Et pour corriger cette théorie altérée de la valeur, Giacomo della Marca construit toute une casuistique qui ferait pâlir les bourses actuelles, où le contrat, dans sa formulation, ne doit pas être (p.214) : « Malignus, Falsus, Infedelis, Iniustus, Crudelis » (Mauvais, Faux, Infidèle, Injuste, Cruel), puis il cite vingt exemples, allant du camouflage aux falsifications, pour illustrer ces cinq registres,. Toujours dans le Quaresimale, nous trouvons une autre de ses controverses imaginée avec un marchand qui revendiquait la légalité de son travail parce qu'il « nourrissait la ville », et à qui il répondait ainsi : « La première motivation est manifestement fausse, car je n'ai jamais vu personne mourir de faim, sauf ceux qui sont emprisonnés pour dettes ou ceux qui sont dépouillés de leurs biens, puisque Dieu nourrit les hommes » (p. 221).

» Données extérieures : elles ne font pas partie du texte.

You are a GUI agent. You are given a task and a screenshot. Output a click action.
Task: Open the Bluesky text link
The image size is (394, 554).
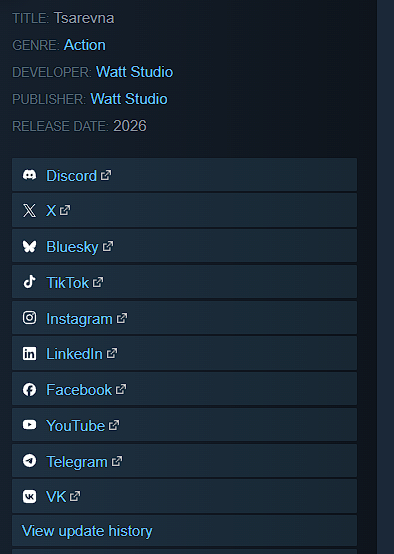click(72, 247)
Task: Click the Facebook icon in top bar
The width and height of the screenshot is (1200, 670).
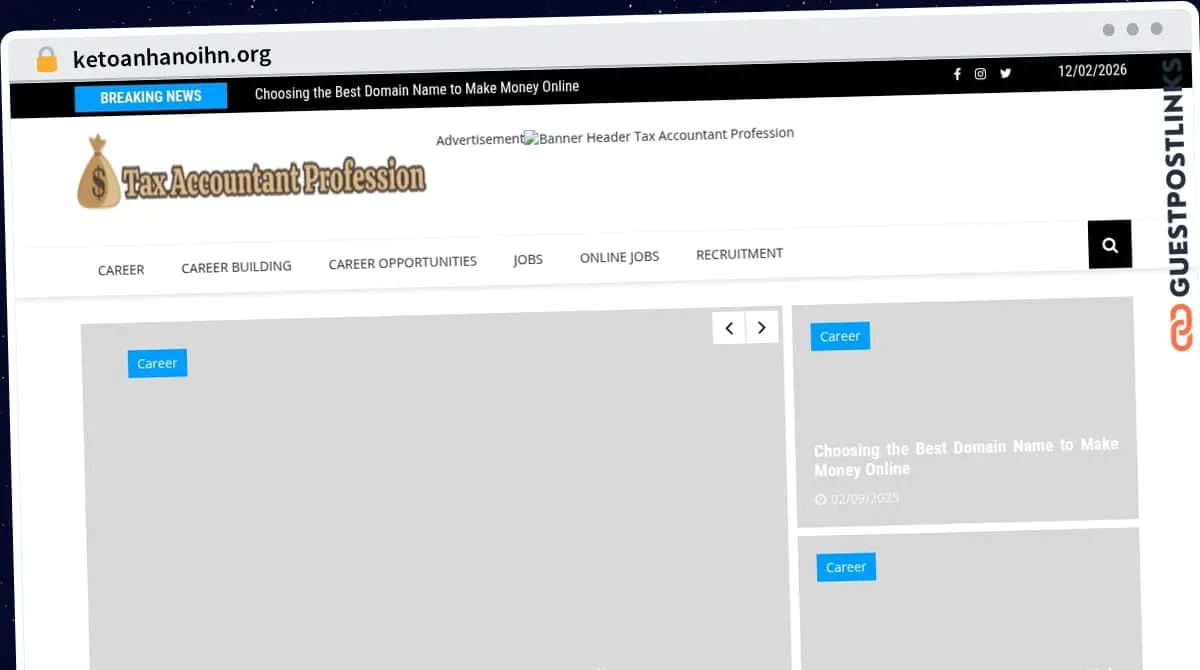Action: click(957, 74)
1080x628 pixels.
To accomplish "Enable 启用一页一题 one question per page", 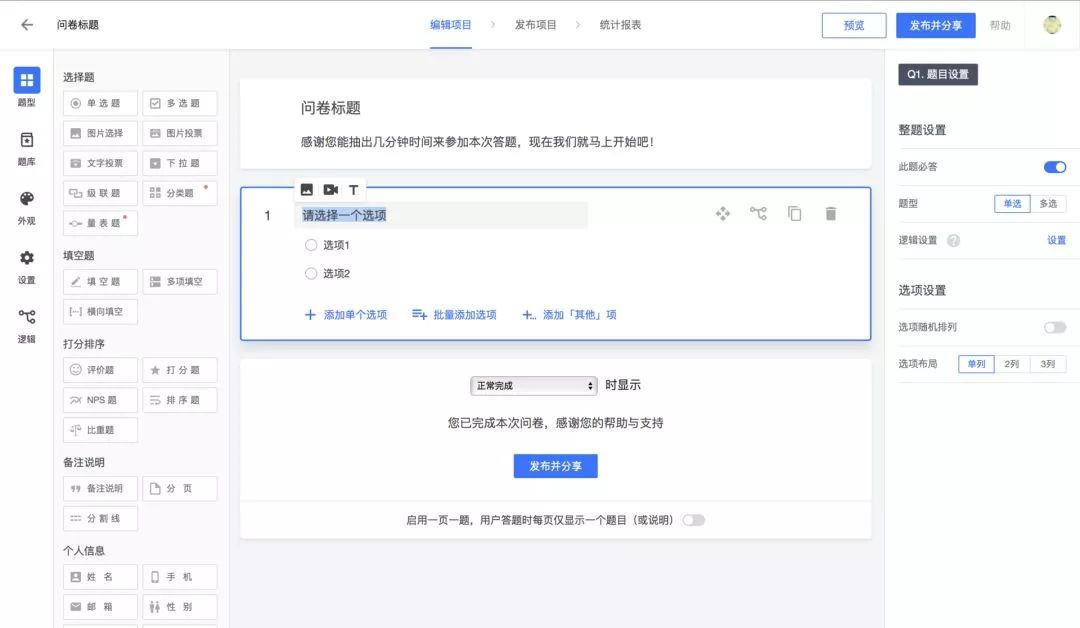I will pos(694,519).
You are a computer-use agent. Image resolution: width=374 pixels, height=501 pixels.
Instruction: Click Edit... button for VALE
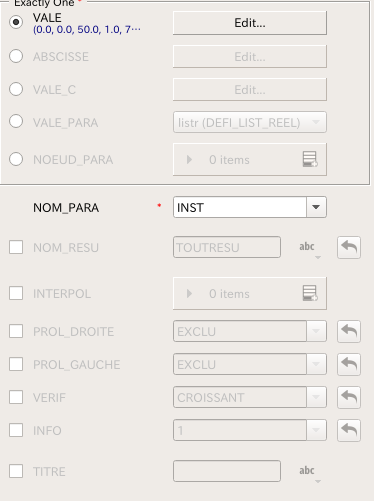250,23
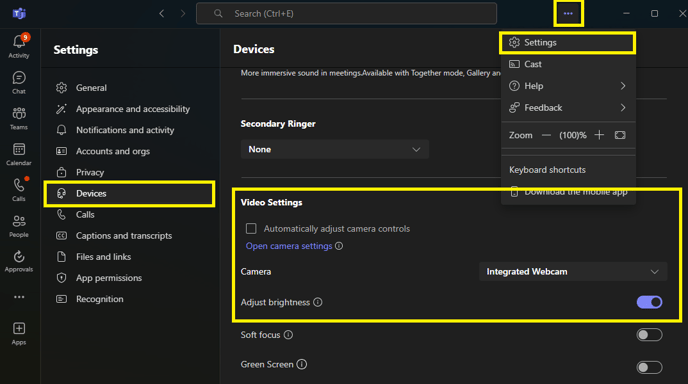Increase zoom with the plus button
Screen dimensions: 688x384
tap(599, 135)
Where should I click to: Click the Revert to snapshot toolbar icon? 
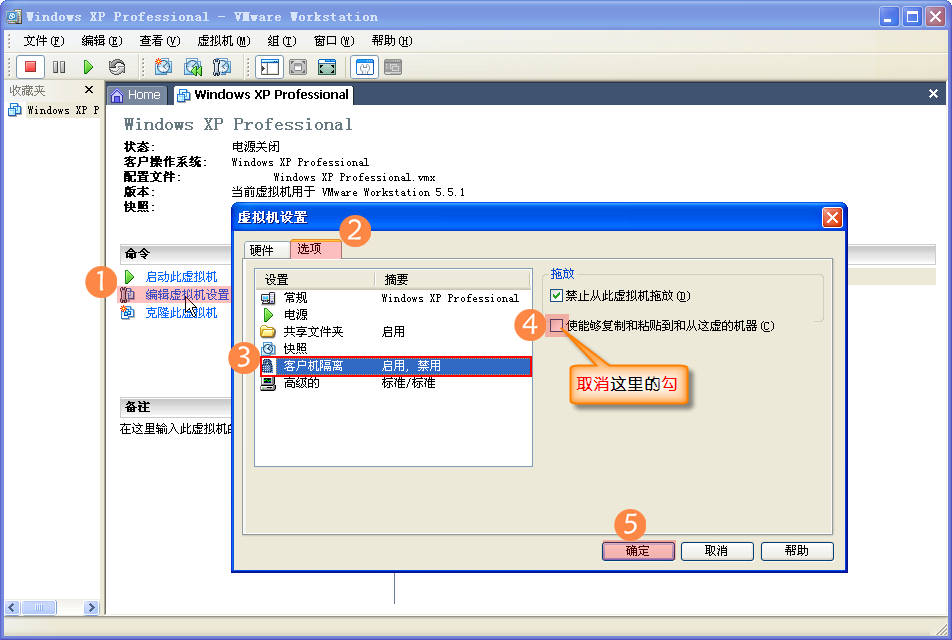193,67
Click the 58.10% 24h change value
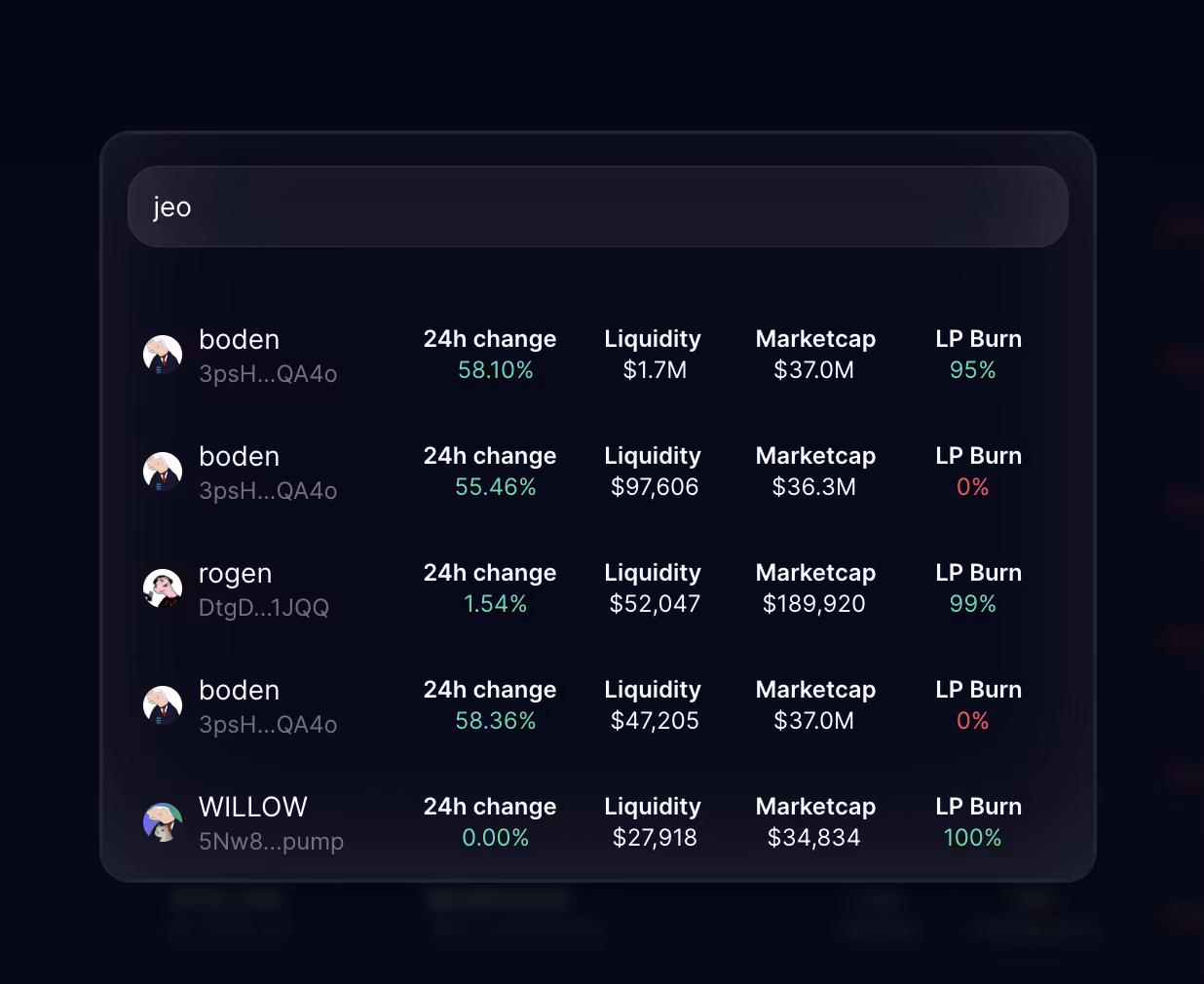This screenshot has width=1204, height=984. (495, 370)
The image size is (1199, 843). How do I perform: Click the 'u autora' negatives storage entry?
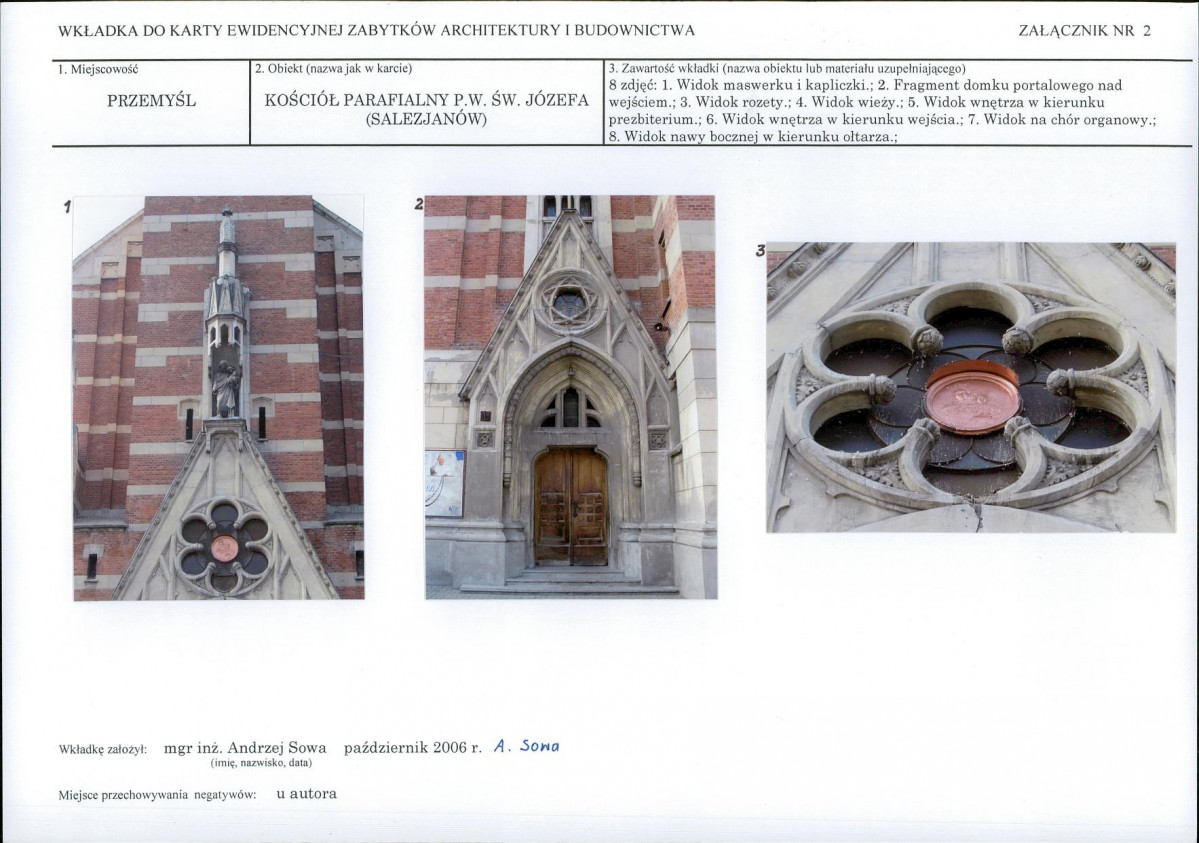tap(307, 794)

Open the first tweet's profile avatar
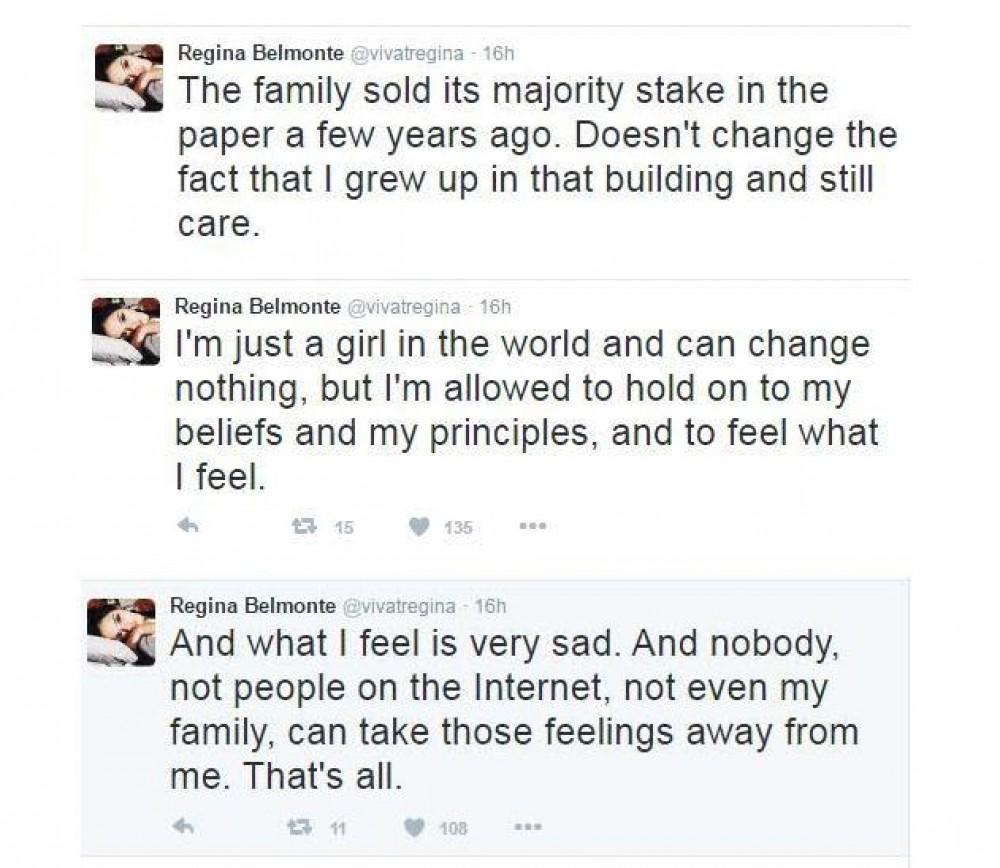(x=129, y=77)
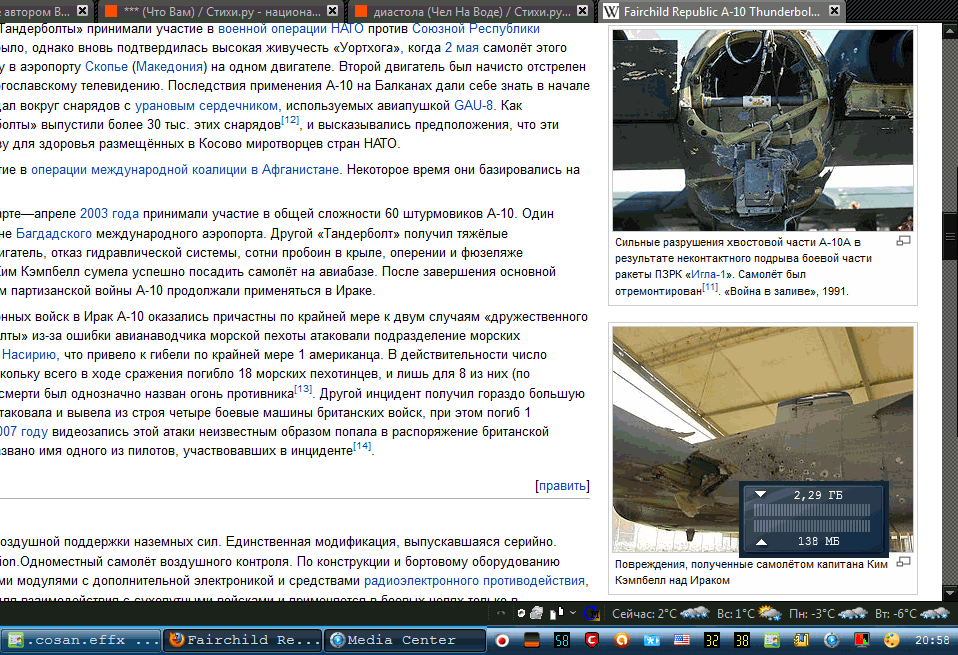
Task: Click the US flag language tray icon
Action: tap(683, 640)
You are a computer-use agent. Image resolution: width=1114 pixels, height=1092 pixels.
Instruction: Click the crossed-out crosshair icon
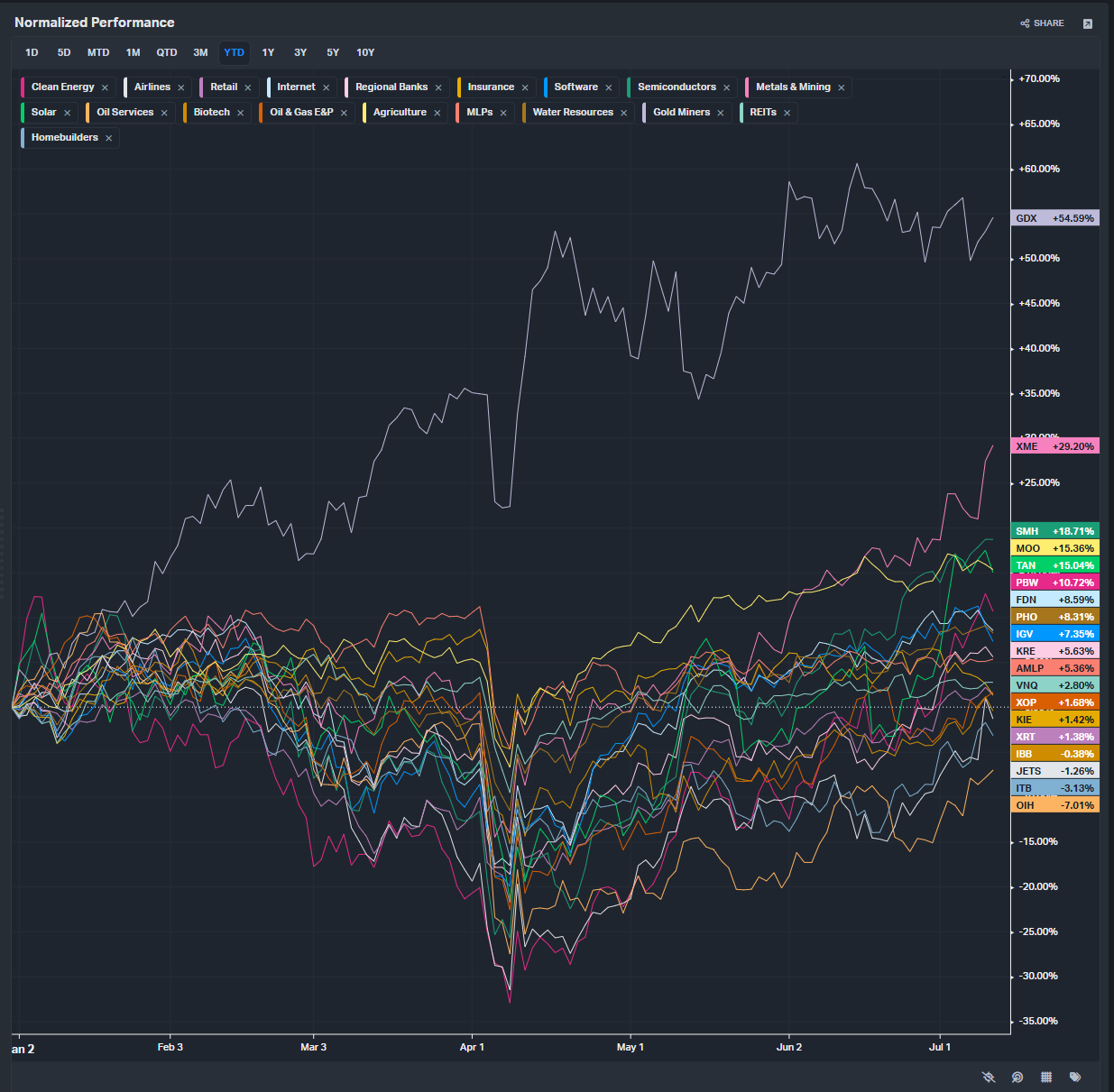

En lisant ce livre et d'autres du même genre, nous nous rendons compte que l'économie de marché en Italie et en Europe a réussi à se développer malgré l'action des prédicateurs. Les commerçants et les banquiers n'ont pas écouté leurs casuistiques, ils ont essayé de continuer à travailler : tandis que leurs collègues professeurs de théologie rédigeaient des traités en latin, de nombreux autres franciscains étaient amis avec les commerçants, ils étaient leurs confesseurs, les rencontraient dans les tiers ordres et les encourageaient à aller au-delà des interdictions et des condamnations des traités et des prédicateurs. Mais par-dessus tout, les marchands et les opérateurs économiques ont développé, dans les pays catholiques, une morale à double face qui est encore à la base de nombreuses anomalies propres aux pays latins, qui vont des amnisties fiscales à l'évasion fiscale généralisée. Nous n'avons pas été capables de créer une véritable culture de la confiance entre le marché, la religion et la ville, et c'est aussi pour ces raisons que nous ne trouvons pas les mots entrepreneur, marché, ni banque dans notre belle Constitution républicaine.